大災害に備える!~ソーシャル・キャピタル「地域の力」の重要性~
天災は予告もなくやってくる
私たちは、天気予報で「明日の降水確率は70%です」と聞くと傘の用意は怠りませんが、南海トラフ地震が今後30年以内に発生する確率が70~80%と聞いても、「あと30年もある」と思ってはいませんか?
一年前の元旦、前触れもなくМ7.6の能登半島地震が発生しました。日本は地震の多い国ですが自分に降りかかってくるとは思いたくはないものです。

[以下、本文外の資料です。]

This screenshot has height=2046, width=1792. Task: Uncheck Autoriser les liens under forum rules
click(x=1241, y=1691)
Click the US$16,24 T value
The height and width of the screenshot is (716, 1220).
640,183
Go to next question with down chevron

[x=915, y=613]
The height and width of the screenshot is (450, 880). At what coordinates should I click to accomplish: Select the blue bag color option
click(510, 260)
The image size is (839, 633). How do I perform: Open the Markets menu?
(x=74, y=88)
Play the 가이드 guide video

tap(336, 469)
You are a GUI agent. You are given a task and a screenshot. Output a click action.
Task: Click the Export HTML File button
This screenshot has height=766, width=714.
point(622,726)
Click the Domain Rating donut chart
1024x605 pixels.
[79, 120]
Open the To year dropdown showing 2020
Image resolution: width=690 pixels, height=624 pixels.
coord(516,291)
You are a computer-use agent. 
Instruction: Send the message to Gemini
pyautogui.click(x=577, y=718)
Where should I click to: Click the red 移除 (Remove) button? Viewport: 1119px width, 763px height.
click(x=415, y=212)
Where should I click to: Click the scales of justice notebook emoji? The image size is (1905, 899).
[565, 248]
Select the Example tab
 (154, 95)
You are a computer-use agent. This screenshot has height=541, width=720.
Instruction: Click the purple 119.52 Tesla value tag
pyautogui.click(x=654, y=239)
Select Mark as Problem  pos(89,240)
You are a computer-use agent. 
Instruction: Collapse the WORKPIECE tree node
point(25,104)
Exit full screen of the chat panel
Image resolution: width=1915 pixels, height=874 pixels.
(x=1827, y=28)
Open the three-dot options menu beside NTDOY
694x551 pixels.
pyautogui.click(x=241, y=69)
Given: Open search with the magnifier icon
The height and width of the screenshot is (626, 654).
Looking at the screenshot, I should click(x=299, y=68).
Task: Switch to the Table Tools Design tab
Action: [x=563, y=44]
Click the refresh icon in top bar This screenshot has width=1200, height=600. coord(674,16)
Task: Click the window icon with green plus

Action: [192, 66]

今年度、避難生活支援運営委員会メンバーとして防災や避難生活に関わり多くの学びを得ました。被災したら「まずは避難所に!」と多くの方が第一に考えると思いますが、大和市内の避難生活支援施設(以下避難所)33箇所は、発災後安全を確認したうえで避難所従事者(市職員)によって開所されます。開所された後は、自主防災会(地域住民)を主体とする避難生活施設運営委員会が行うことを基本としています。
実際に避難するにしても、行政職員も自治会役員も被災者であり、避難所運営にどれだけの人員が参集できるかわかりません。避難施設の配置や機能、運営を学んだ中で私が一番印象に残ったのは、職員の「手ぶらで来ても全てできると思わないでください。できれば三日分の食料、水、携帯トイレなどご用意ください。」という言葉でした。誤解されると困りますが、行政は避難所に来た人を拒むことはできません。でも備蓄品も決して十分とはいえませんし、倒壊の恐れのないマンションなどの集合住宅の方には遠慮してもらい、全壊など命の危険や寝るところもない被災者の方の避難生活を支えて欲しいというのが本音でしょう。
避難所に到達してから始まるサバイバル
避難所は普段は公立の小中学校や高校の施設となっていますが、発災後もできるだけ学校運営は継続したいものです。校内には被災者用の防災備蓄倉庫とは別に学校が児童生徒、職員のための備蓄倉庫を持っています。学習する教室と避難所となる特別教室は防火扉で仕切られ行き来はできません。高齢者、障がいのある方、妊産婦など要配慮者の方はバリアフリーの特別教室等を使用します。それ以外の比較的健康な方は体育館で避難生活をおくりますが避難所に段ボールベッドの備蓄はありません。段ボールは湿気で劣化するためいつでも使えるように置いてあるわけではありません。
また、今はペットとの同行避難への理解が進みましたが、私のかかわった避難所では、動物アレルギーのある方への配慮のためペットは校庭の端にテントを張りそこにケージを置くか繋いでおくことになるとわかりました。いつも一緒で家族同然であっても、目の届くところで過ごすことは難しいようです。分離不安でペットに鳴かれたら飼い主さんもつらいでしょう。
ソーシャル・キャピタル「地域の力」を強くする
今年度、自主防災会で防災講話を企画するにあたり自治会で防災に関する意識調査をしました。地震などで被災してもマンション住民は在宅避難が基本と理解している方がいる一方、まず避難所にという意識の方も一定数いることがわかりました。断水に備えてバスタブに水を貯えるという行為は集合住宅ではタブーとされているのですがご存じない方もいて、この機会に防災についてみんなで共通認識を持とうということになりました。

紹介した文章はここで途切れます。